As for the future, “now I have a great set-up, so I wish to enter the critique of huge art projects, staging a Shakespearean production with Hekinah Degul. The play will be called Much Ado About Nothing, and I’ll try to incorporate elements from all of Shakespeare’s most important plays by in it.”
The artist presents a controversial view of Shakespearean productions, especially within the context of this edition of the Festival, with the Biennale College – Theatre devoted to workshops on Shakespeare. “Shakespeare worked with his company and his actors, staging plays about life at his time, even when using different historical periods and geographical locations. By now, his plays have been repeated an infinity of times, which feels somewhat strange to me. I live in the present and have a lot to express. It’s not always necessary to resort to the past in order to pass on a message, even though of course contemporary productions of Shakespeare’s plays can be marvellous. But more often than not I am disappointed by them and the special effects displayed by many companies in order to impress the audience.”

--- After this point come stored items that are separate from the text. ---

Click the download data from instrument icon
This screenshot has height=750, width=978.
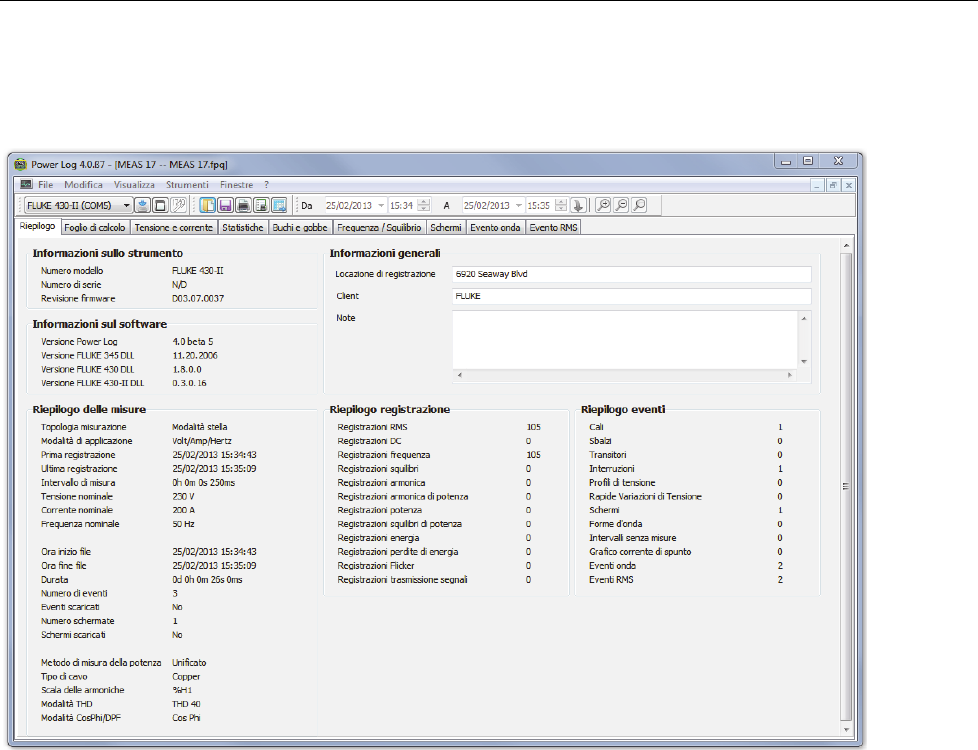pos(143,205)
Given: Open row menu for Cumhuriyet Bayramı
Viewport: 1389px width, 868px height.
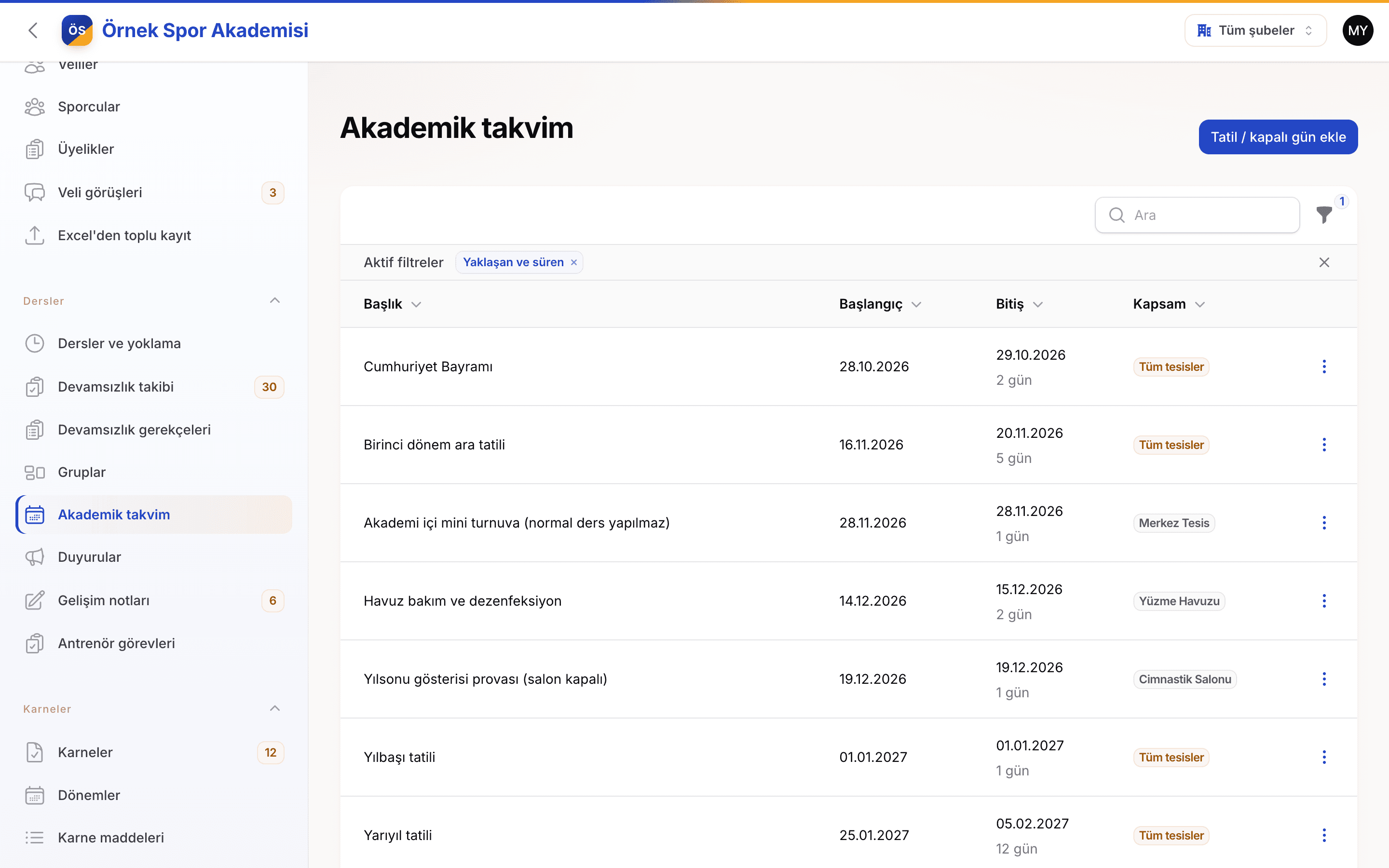Looking at the screenshot, I should [1323, 366].
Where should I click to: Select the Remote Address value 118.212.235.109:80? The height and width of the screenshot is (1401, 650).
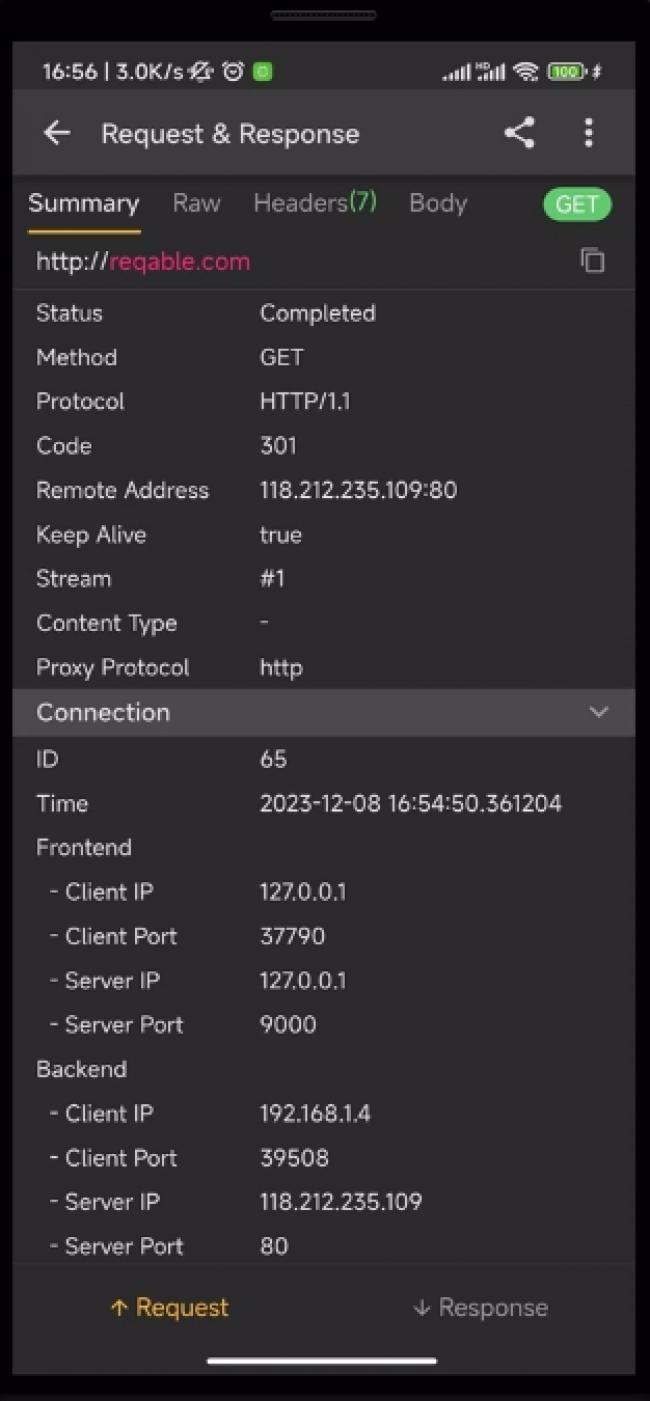[358, 490]
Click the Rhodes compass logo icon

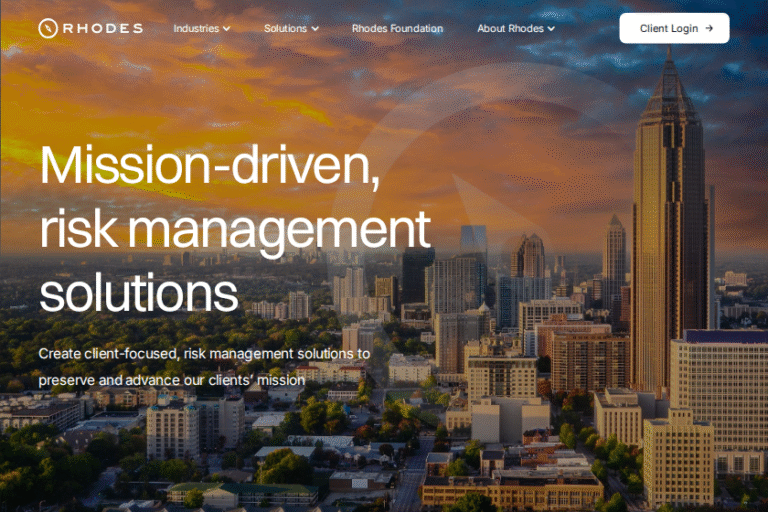[48, 28]
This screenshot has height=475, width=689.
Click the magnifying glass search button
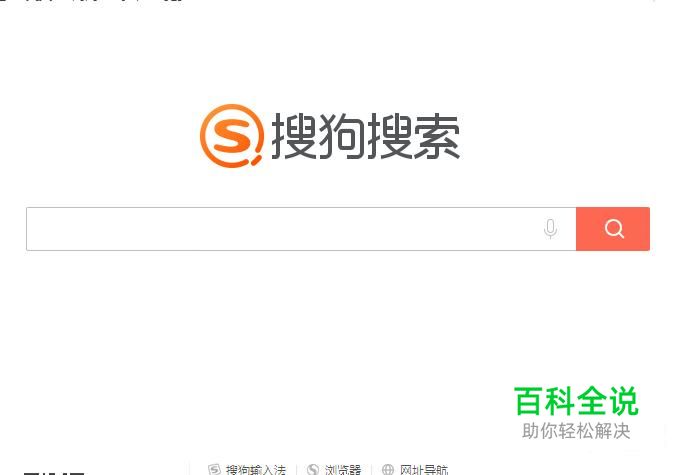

Our conversation turns to contemporary theatre and performance in Barcelona, and Espinosa’s experience of performing in Festival director Àlex Rigola’s plays.
He believes that Barcelona used to be a very good place for contemporary theatre, with much support from the government and other institutions, and many venues. However, due to the current political-economical situation, there are major budget cuts (often amounting to 70% of the budget), and most artists wonder whether it will be possible to continue working: with less and less funds, and famous artists and companies in decline, will the less-known artists follow suit? “Since we work with limited budgets, we feel the crisis less than others” says however Espinosa.
The artist loved working with Rigola, and it was through their friendly relationship on and off stage that he started wondering what he would have done had he been in a similar position. Moreover, “Rigola used to organize a series of performances by ‘radicals’ at Lliure Theatre, who made non-conventional and non-commercial performances, developing a working relationship with such artists. He loves experimental theatre, as his courageous choice to include Mi Gran Obra in the Festival demonstrates: he decided to include a critique of big shows by famous artists in a program replete with such shows.”
We may only hope that Espinosa and Hekinah Degul will continue their thought-provoking, amusing work, and that the Festival’s future programs will accommodate similarly innovative performances.